Porte Miegeville Saint sernin de Toulouse Deux_anges presentent le sceau de Dieu
Que l’objet cassé soit une couronne est maintenant admis par tous. Mais que la couronne soit destinée à Saint Pierre pose problème :

  • celui-ci est déjà coiffé d’une sorte de bonnet côtelé ;
  • dès 1059, le pape Nicolas II porte une couronne double, insigne de la « royauté de la main de Dieu et de l’empire de la main de Pierre » [10]

Les deux disques crucifères sont tenus entre le pouce et les deux derniers doigts, exactement comme dans la formule carolingienne du disque digital (voir 3a L’énigme du disque digital). Longtemps interprétés comme des hosties, ils sont maintenant vus comme des « signaculum dei », des sceaux de Dieu, un attribut quelquefois associé aux archanges dans l’art byzantin, qui « légitime leur action et justifie qu’ils sont bien les envoyés de Dieu » ([8], p 234) . Ce qui explique pourquoi le motif en croix est en relief (pour pouvoir être imprimé dans la cire), alors qu’il serait en creux dans le cas d’une hostie. De plus, il est difficilement concevable qu’une hostie, objet sacré, soit présentée de la main gauche par l’un des anges.


Le sceau de la ressemblance (SCOOP !)

On trouve dans Ezéchiel 28,12 l’expression assez hermétique « signaculum similitudinis », qu’on traduit habituellement par le « sceau de la perfection » mais qui signifie littéralement le « sceau de la ressemblance ».
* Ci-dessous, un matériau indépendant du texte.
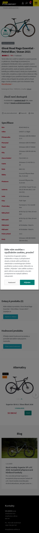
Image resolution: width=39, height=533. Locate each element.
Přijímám (27, 282)
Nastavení (11, 282)
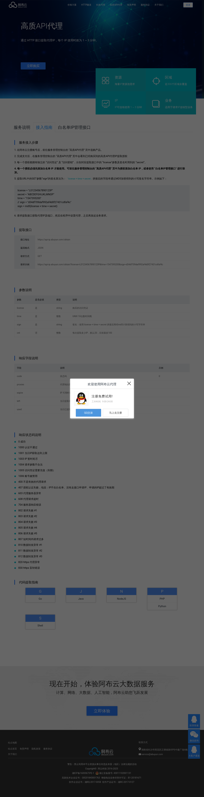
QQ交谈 (88, 412)
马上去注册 (115, 412)
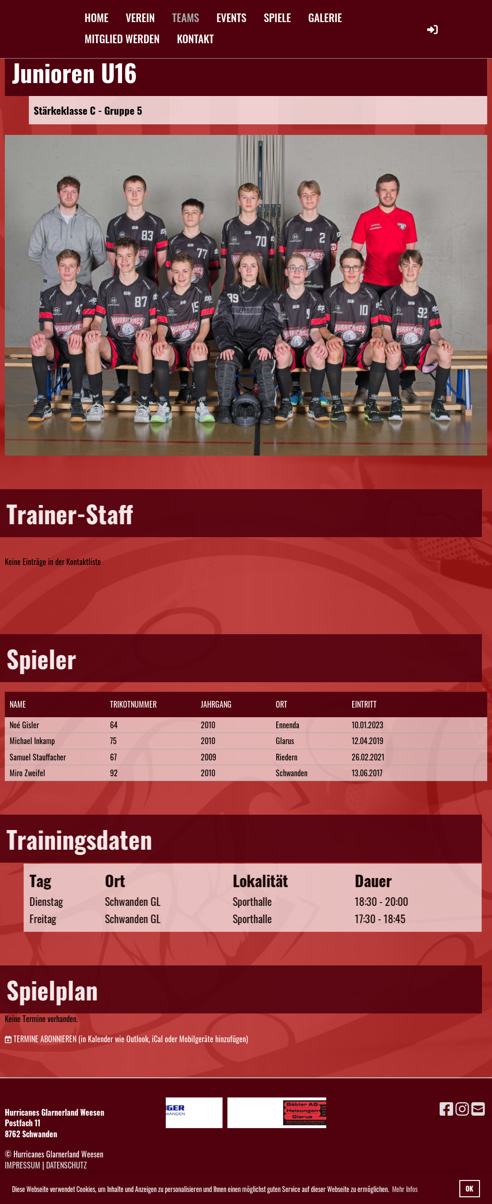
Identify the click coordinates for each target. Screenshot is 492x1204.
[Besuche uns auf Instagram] (462, 1107)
Ce n’est pas le texte d’Ezéchiel qui donne directement la clé de lecture du bas-relief, mais une homélie d’Origène qui lui est consacrée :

Tout comme Adam et Eve n’ont pas péché immédiatement après avoir été créés, de même le serpent à une époque n’était pas un serpent, quand il résidait dans le « paradis des délices ». C’est ensuite, quand il est tombé de là à cause de ses péchés, qu’il a mérité d’entendre « Tu as été le sceau de la ressemblance et une couronne éclatante dans les délices du Paradis de Dieu » : avant qu’on ne trouve l’iniquité en toi, tu as marché immaculé sur tous tes chemins. » Job mentionne également à son sujet qu’il était arrogant aux yeux du Dieu Tout-Puissant. « C’est ainsi que Lucifer, celui qui se levait tôt, a été brisé au sol. »

Homélie 1 sur Ezéchiel

Sicuti Adam et Eva non statim, ut facti sunt, peccaverunt, ita et serpens fuit aliquando non serpens, cum in paradiso deliciarum moraretur. Unde postea corruens ob peccata meruit audire: Tu es resignaculum similitudinis, corona decoris in paradiso Dei natus es; donec inventa est iniquitas in te, ambulasti immaculatus in omnibus viis tuis. De quo etiam Iob memorat quia in conspectu omnipotentis Dei superbierit. Cecidit quippe de caelo Lucifer, qui mane oriebatur, contritus est super terram.

 Cette homélie amalgame tous les thèmes du bas-relief : celui du sceau, du miroir (la ressemblance), de la couronne, et de la chute sur le sol (du serpent et de Lucifer).


Dans une autre homélie, Origène revient sur le sujet, évoquant le sceau du diable :

Prends garde, mortel, que quand tu quittes ce monde, tu ne sois marqué par le sceau du diable ; Car lui aussi a un sceau… Le diable circule et examine tout, voulant marquer lui-même ceux qui lui sont soumis ».Origène, Homélie 13 sur Ezéchiel

Cave, homo, ne saeculum istud egrediens signaculo diaboli sis impressus; habet quippe ille signaculum… Circuit diabolus et lustrat omnia volens et ipse signare subiectos sibi.

 Le thème de Lucifer, d’abord archange couronné, puis déchu et précipité au sol, est développé par plusieurs pères de l’Eglise [11]. Le bas-relief illustrerait donc l’idée que la couronne de Lucifer, et son sceau, miroir parfait de celui de Dieu, ont été récupérés par les deux anges et remontés au ciel.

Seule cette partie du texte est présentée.